Wegrzyn described program managers, of which there are now more than a dozen currently focused on a range of healthcare challenges, as the "CEOs of their program responsible for making sure they solicit their ideas and fund the best teams." And she said giving these impassioned and highly motivated leaders a limited time frame "is like a pit bull with a bone versus someone being handed a project—your clock is ticking."

She also explained that there can be many reasons why certain potential healthcare advancements are underfunded through conventional means. "It might be too technically risky, or the market size is small, or there's a lack of understanding about how to transition a capability to the marketplace," she said. "Those are all completely fine for us and we want to solve not just the technical problems, but the sort of ecosystem problems around them."

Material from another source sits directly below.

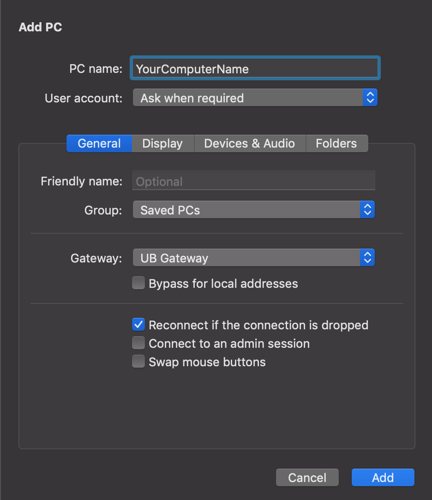
Task: Uncheck Reconnect if the connection is dropped
Action: click(x=138, y=325)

Next up for Steele and LIGHT is a hybrid proposer's day in Philadelphia on May 14. It's a call for pitches outlining breakthrough research and technological advancements to improve health outcomes across patient populations, communities, diseases, and health conditions. In-person registration is open now and closes at 5 p.m. EDT on May 14; virtual registration closes May 10 at 5 p.m. EDT. For those seeking to engage with ARPA-H, you can submit project ideas, request to become a program manager, or signup for the newsletter.

"ARPA-H is a unique opportunity, and we tend to have very well-resourced programs, typically between $50 and $150 million," Wegrzyn said. And the streamlining begins when proposals are first presented. "Our approach is if you can't get your idea across in three pages, you're not going to get it across in 50," she said. "So, let's not waste each other's time and just be really concise and clear about the health outcome that you're going to impact and how you're going to do that."